Kurumsal dönüşümün tamamlayıcı unsuru veri. Şirketlerin daha fazla veri topladıklarında sorun çözülür mü? Veriyi anlamlandırma sürecinde sizce sorunlar var mı?
Telekom sektöründe hizmet veren müşterilerimizden biri yaklaşık 5-6 yıl önce şöyle demişti: “Eskiden bakacağımız veri yoktu, şimdi o kadar çok ki nereye bakacağımızı bilmiyoruz.” Eskiden verilere ulaşılamadığı için şirketler verileri toplayıp bir araya getirmek ve onlardan anlam çıkarmak için uğraşıyordu. Günümüzde halen dijital dönüşümünü tamamlamamış şirketlerin en büyük problemi de bu. Şirketinizde verilere anlık olarak ve tutarlı şekilde ulaşamıyorsanız, yolun henüz başındasınız demektir.
Verilerin toplanmasından sonra ise ikinci önemli kısım bu verilerden anlamlı sonuçlar çıkarıp harekete geçebilme kabiliyetidir. Tek başına veriler bir şey ifade etmez. Onlar şirketlerin rotasını belirlemek için kullanılan KPI’lar için bir temel oluşturur. İşte IFS Lobi yani IFS Entegre İş zekası portallarımızın çıkış sebebi de bu aslında. Yıllar içinde edindiğimiz tecrübelerimiz sayesinde şirketlerin hangi verilere nasıl odaklanması gerektiğini çok iyi biliyoruz. Bunların hepsini IFS Lobi sayesinde kullanıcılarımıza sunuyoruz. Böylece IFS, siz verileri topladıktan sonra onları nasıl okunmanız gerektiği hakkında da yardımcı olarak işletmenizi daha iyi yönetmenize olanak sağlar.
Bir işletmenin kurumsal dönüşümünde ROI hesaplaması çok önemli. Siz şirketlere bu süreçte destek oluyor musunuz? CIO’ların en büyük ihtiyacı üst yönetimi ikna edebilmek için dönüşümün faydalarını aktarabilmek çünkü.
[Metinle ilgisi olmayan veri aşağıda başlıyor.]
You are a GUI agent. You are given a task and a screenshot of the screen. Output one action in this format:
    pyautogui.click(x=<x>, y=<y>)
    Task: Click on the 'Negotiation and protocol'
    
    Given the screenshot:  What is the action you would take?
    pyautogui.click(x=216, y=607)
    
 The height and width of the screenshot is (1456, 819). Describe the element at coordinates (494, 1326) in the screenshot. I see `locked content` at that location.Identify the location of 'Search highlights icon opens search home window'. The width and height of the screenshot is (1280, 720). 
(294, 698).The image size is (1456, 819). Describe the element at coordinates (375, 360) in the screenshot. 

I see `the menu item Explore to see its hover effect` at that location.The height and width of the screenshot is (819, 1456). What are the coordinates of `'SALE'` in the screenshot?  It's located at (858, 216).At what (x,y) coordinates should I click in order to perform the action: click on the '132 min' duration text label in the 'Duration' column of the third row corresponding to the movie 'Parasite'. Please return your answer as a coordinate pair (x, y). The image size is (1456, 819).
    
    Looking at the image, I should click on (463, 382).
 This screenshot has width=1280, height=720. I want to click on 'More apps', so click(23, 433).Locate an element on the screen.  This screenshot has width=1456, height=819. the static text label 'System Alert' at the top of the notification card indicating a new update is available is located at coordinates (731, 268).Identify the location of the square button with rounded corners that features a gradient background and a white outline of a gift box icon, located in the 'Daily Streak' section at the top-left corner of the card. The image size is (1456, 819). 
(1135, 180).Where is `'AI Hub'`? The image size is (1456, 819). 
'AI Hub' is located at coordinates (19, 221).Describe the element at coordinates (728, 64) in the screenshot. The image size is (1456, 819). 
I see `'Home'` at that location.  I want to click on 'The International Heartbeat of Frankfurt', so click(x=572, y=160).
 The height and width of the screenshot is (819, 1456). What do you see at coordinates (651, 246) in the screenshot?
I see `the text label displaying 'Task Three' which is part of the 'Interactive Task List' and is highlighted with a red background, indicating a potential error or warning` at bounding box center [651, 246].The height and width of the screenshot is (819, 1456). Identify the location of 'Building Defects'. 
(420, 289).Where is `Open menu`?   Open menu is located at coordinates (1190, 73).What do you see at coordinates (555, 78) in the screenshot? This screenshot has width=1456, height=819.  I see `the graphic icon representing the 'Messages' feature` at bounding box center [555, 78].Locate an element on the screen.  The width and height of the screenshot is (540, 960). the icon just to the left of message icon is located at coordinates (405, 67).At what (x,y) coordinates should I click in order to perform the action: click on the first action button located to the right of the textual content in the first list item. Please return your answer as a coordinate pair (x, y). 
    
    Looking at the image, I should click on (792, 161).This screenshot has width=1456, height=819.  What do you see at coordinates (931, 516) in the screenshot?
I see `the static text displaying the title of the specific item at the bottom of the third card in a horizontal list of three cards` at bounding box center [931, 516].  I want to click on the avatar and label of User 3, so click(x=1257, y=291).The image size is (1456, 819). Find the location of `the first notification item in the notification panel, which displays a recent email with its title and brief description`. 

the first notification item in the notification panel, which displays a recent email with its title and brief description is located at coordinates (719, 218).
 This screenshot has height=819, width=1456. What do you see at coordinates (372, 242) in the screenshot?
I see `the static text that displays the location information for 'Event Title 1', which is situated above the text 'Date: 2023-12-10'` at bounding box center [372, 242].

Bağımsız araştırma şirketi IDC’nin IFS kullanan şirketler arasında global olarak yaptığı bir araştırmaya göre, IFS müşterileri 5 yılda %430 yatırım geri dönüşü elde ediyor. Ülkemizde böyle bir araştırma yapılsa bu oranın en az 2-3 katına çıkacağına inanıyoruz. Zira bu rapordaki şirketler halihazırda iyi yönetilen uluslararası şirketler. Dolayısıyla onların dijital dönüşüm altyapıları çok ileri bir noktada. Bizde ise henüz birçok konu henüz ele alınmamış durumda. Günümüzde halen birçok şirket stok ve mamul hareketlerini, maliyet hesaplamalarını tutarlı bir şekilde yapamıyor. Bizde temelden başlanacağı için yatırım geri dönüşü çok daha yüksek olacaktır.
Özellikle Anadolu’da henüz kurumsal dönüşümünü tamamlamamış birçok şirket var. Bu şirketlerin dönüşümde hızlanması için neler yapılması gerekiyor?
IFS olarak biz genel anlamda sektörel bilinçlendirmeye ve uzmanlığa çok önem veriyoruz. Bunun için Covid-19 döneminde başlattığımız ve şu anda da sürdürdüğümüz birçok ücretsiz webinar gerçekleştirdik.
Öte yandan, şirketlerin Anadolu şirketleri ve diğer şirketler olarak ayrılmasının doğru olduğunu düşünmüyorum. Her şirketin ihtiyacı, yaşadığı zorluklar, sahip olduğu kaynakları, büyüklüğü birbirinden farklıdır. Daha büyük ölçekten bakıldığında ise endüstrilerin ihtiyaç ve zorlukları kendi içinde benzerdir. Bu noktada endüstri uzmanlığı ile yaklaşarak müşterileri anlayıp onların ihtiyaçlarını gidermek çok kritik bir noktadır. Şirketlerin temel işlerini, onları diğerlerinden ayıran farklılıklarını iyi anlamak gerekiyor. Ancak ondan sonra o şirkete fayda sağlayabilirsiniz. Jenerik çözümler şirketlere vakit ve kaynak kaybettirir. Uzmanlıkla yürütülen projelerde ise şirketin hangi departmanının neye ihtiyaç duyduğu, hangisinin öncelikli olduğu, temel sorunların nasıl çözülebileceği gibi konular gündemde olacağı için daha verimli ve geri dönüşü yüksek projeler yapılır. Bugün en önemli konu uzmanlıktır. Genel geçer çözümler ve hizmetler şirketlerin ihtiyaç duyduğu faydayı sağlayamıyorlar.